= Beginning of Section =
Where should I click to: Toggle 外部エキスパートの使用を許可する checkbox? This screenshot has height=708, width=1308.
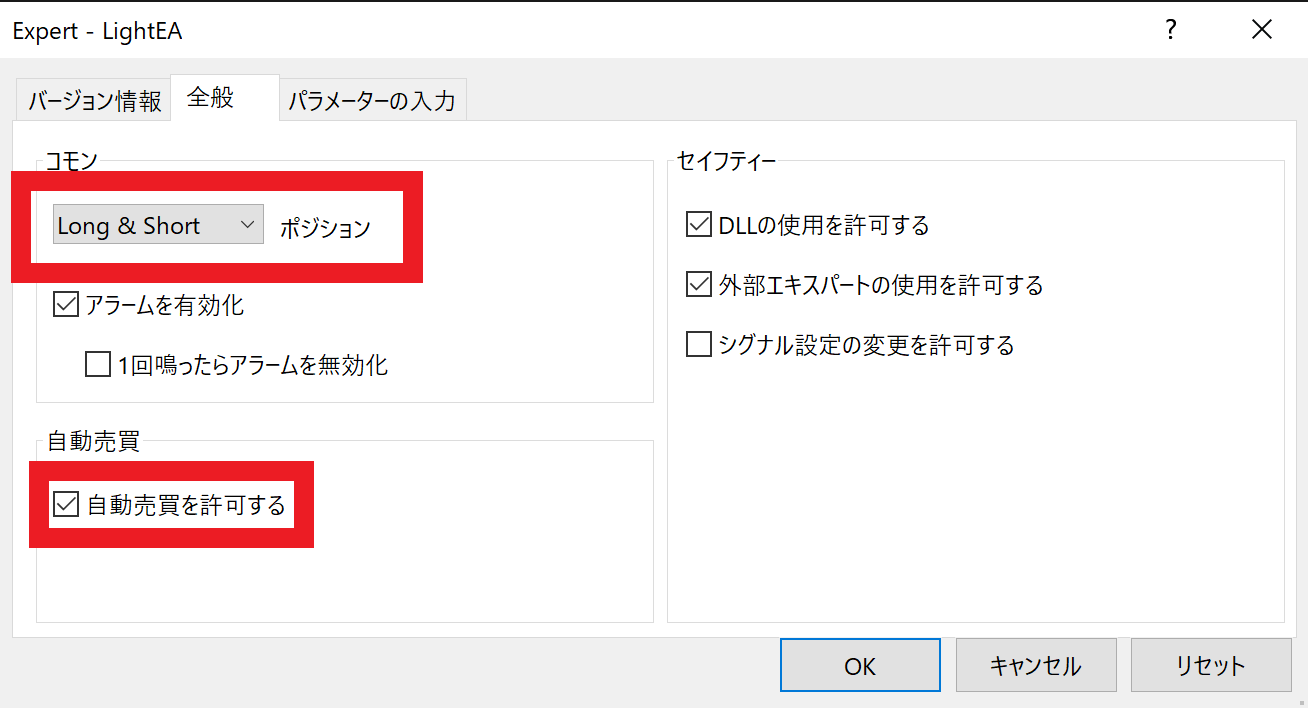[698, 285]
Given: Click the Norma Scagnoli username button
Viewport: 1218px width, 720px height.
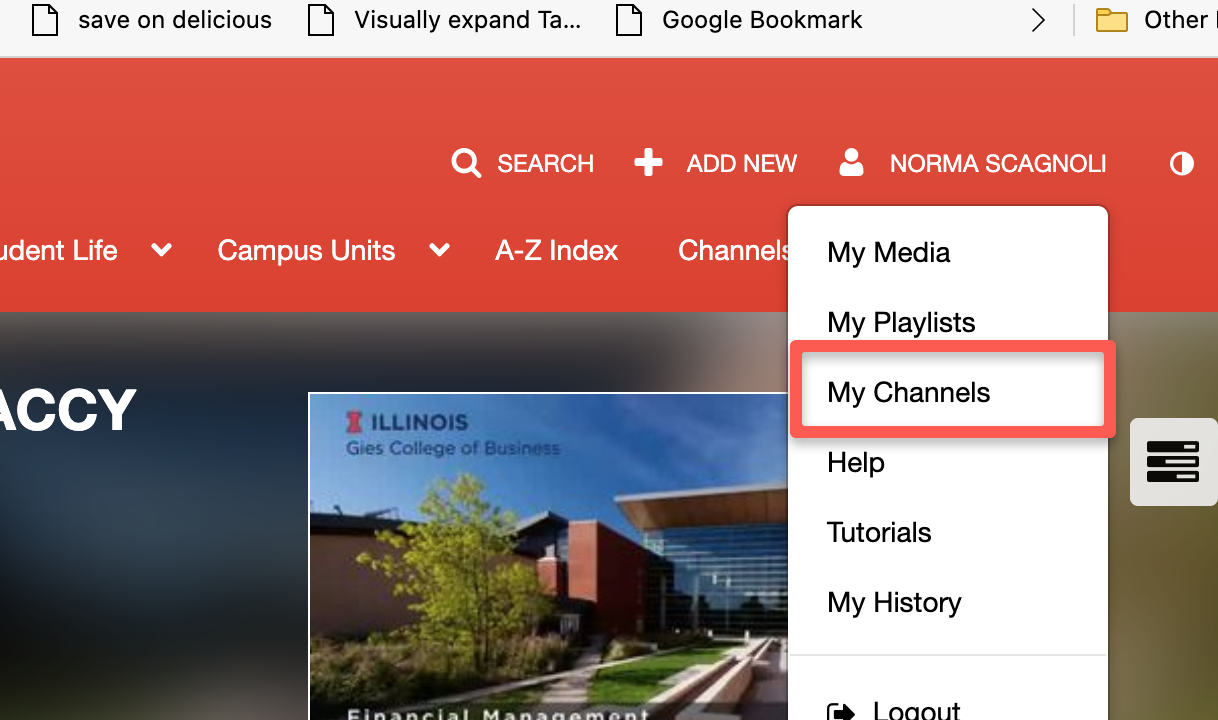Looking at the screenshot, I should [997, 163].
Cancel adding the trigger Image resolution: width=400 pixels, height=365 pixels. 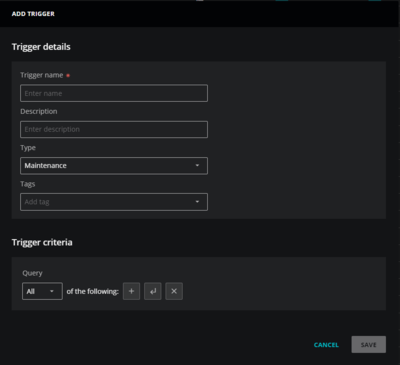pyautogui.click(x=326, y=345)
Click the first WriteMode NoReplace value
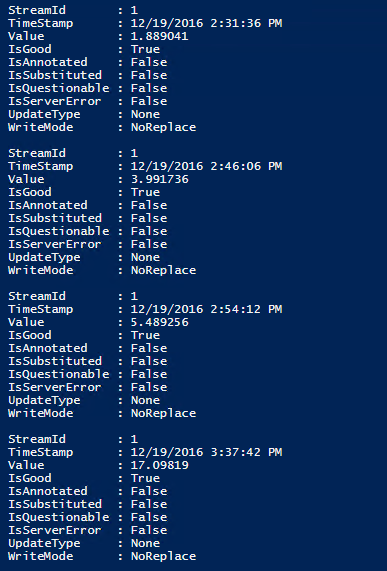 (163, 127)
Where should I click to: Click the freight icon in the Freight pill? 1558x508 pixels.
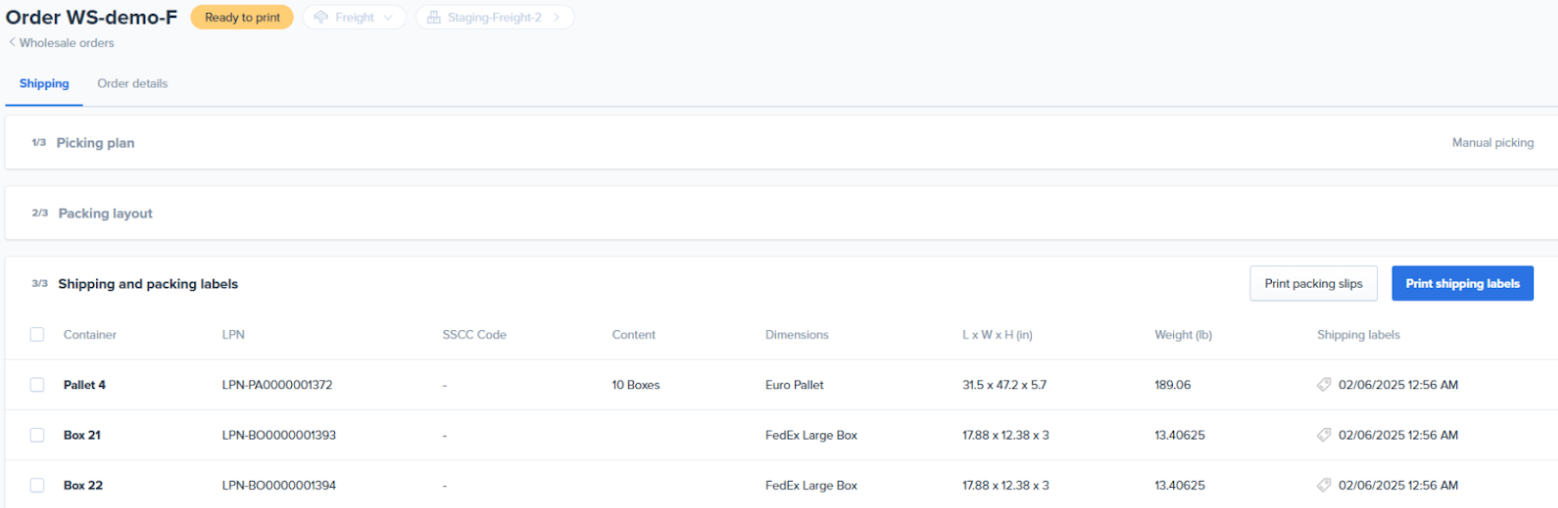coord(321,17)
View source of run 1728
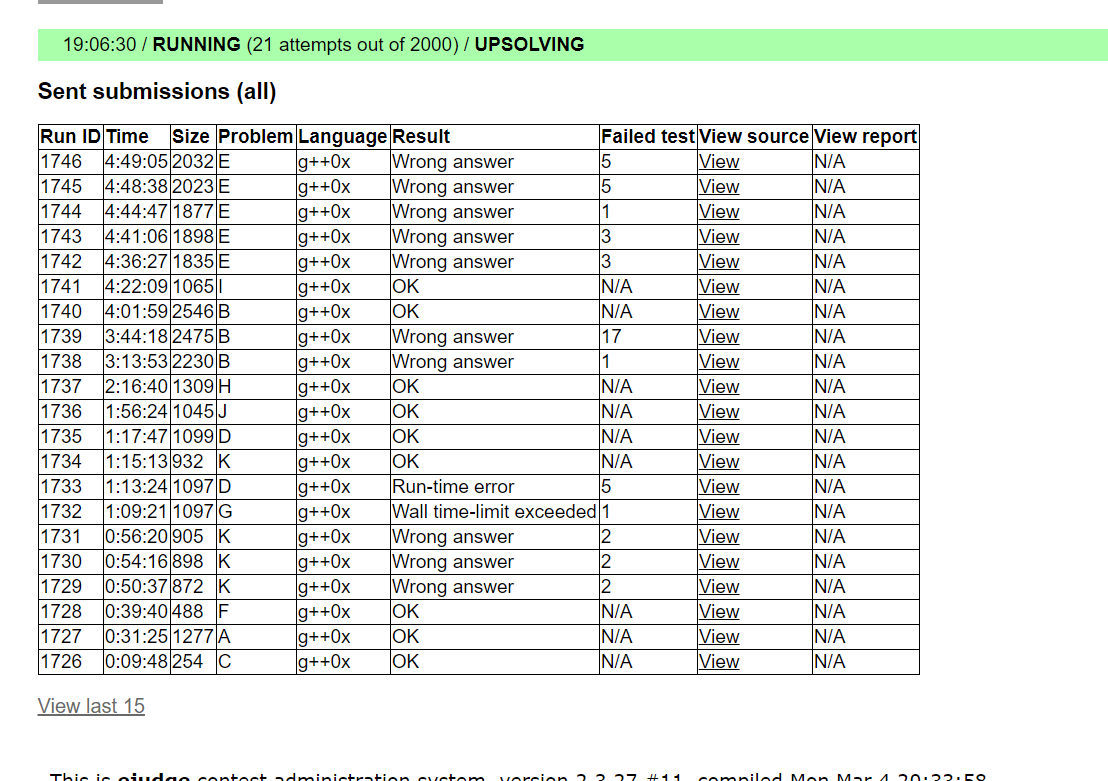This screenshot has height=781, width=1108. 719,612
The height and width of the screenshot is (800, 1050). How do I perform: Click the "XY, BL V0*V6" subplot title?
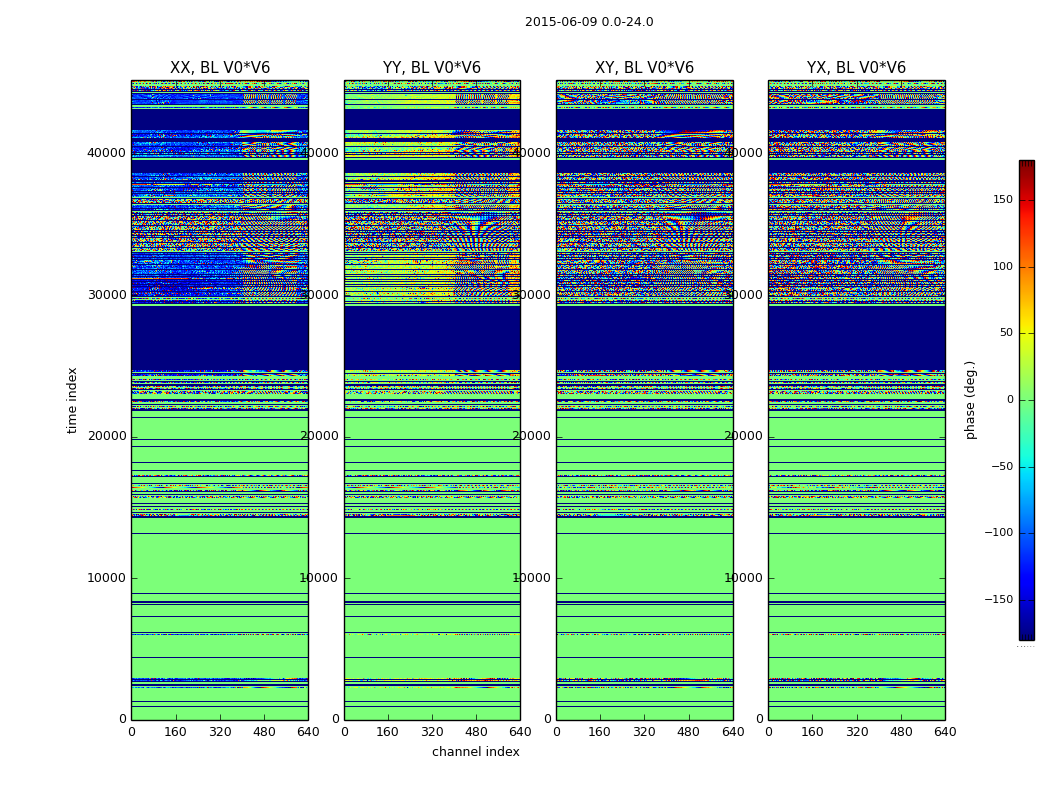644,68
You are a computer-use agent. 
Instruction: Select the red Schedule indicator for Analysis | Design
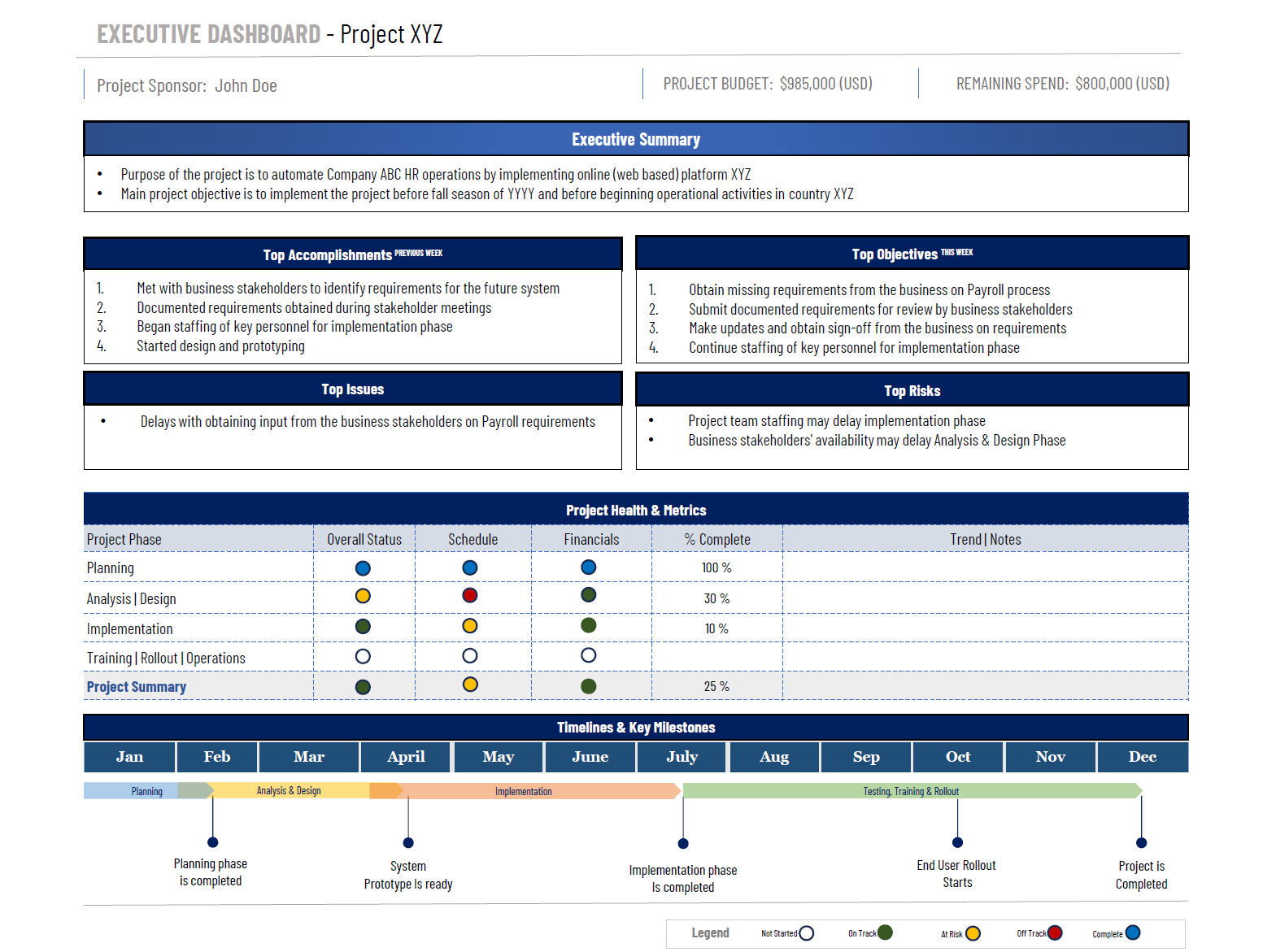tap(469, 596)
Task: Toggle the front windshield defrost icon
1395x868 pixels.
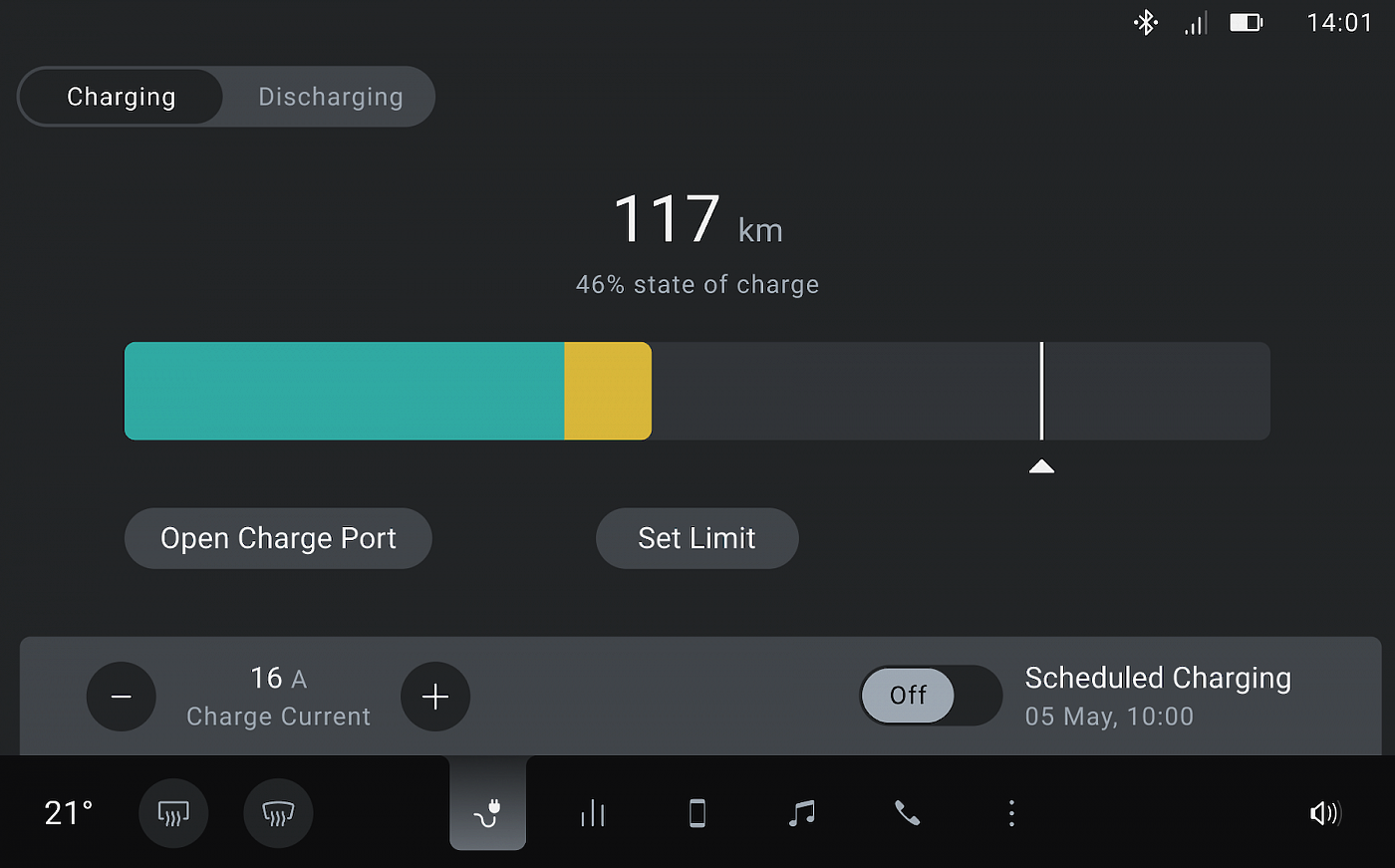Action: coord(173,813)
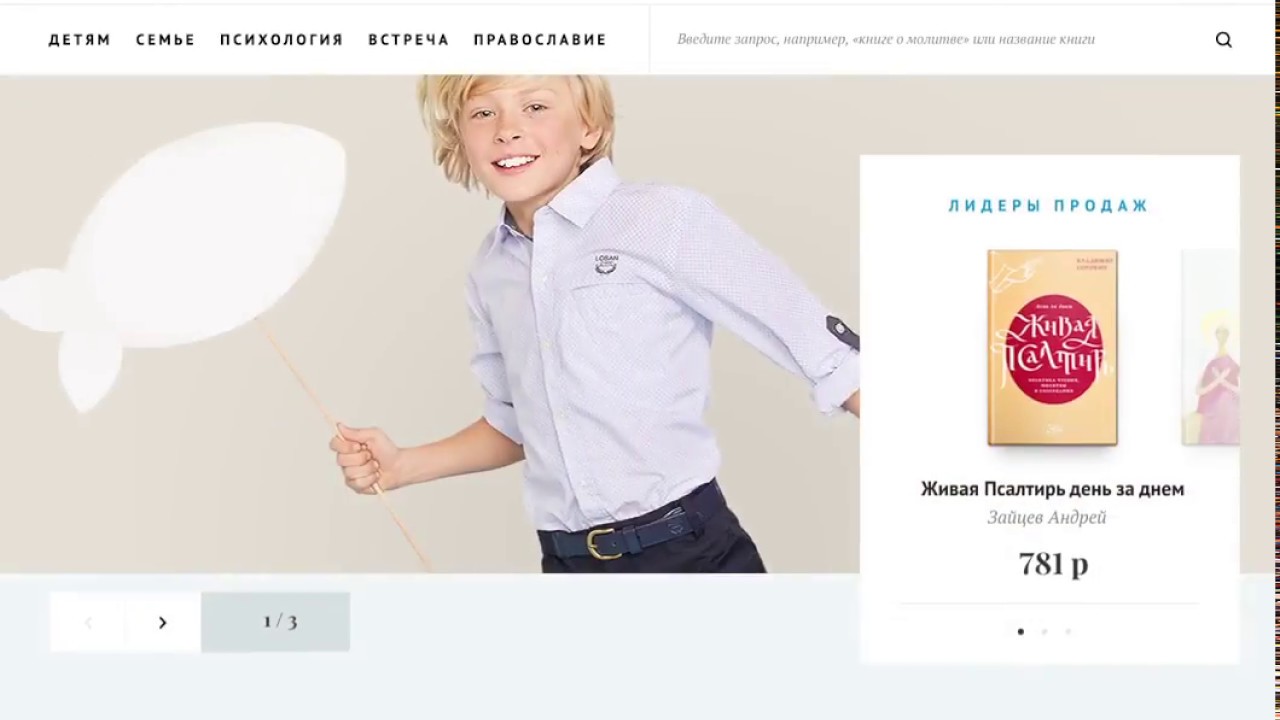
= End of Section =
> [Exercise goal]
No pictures go in the copy. Output exactly the lines from the line containing "Task: Toggle the" through the end of the listing above.

> [Output of the exercise]
Task: Toggle the front windshield defrost icon
1395x868 pixels.
Action: coord(173,813)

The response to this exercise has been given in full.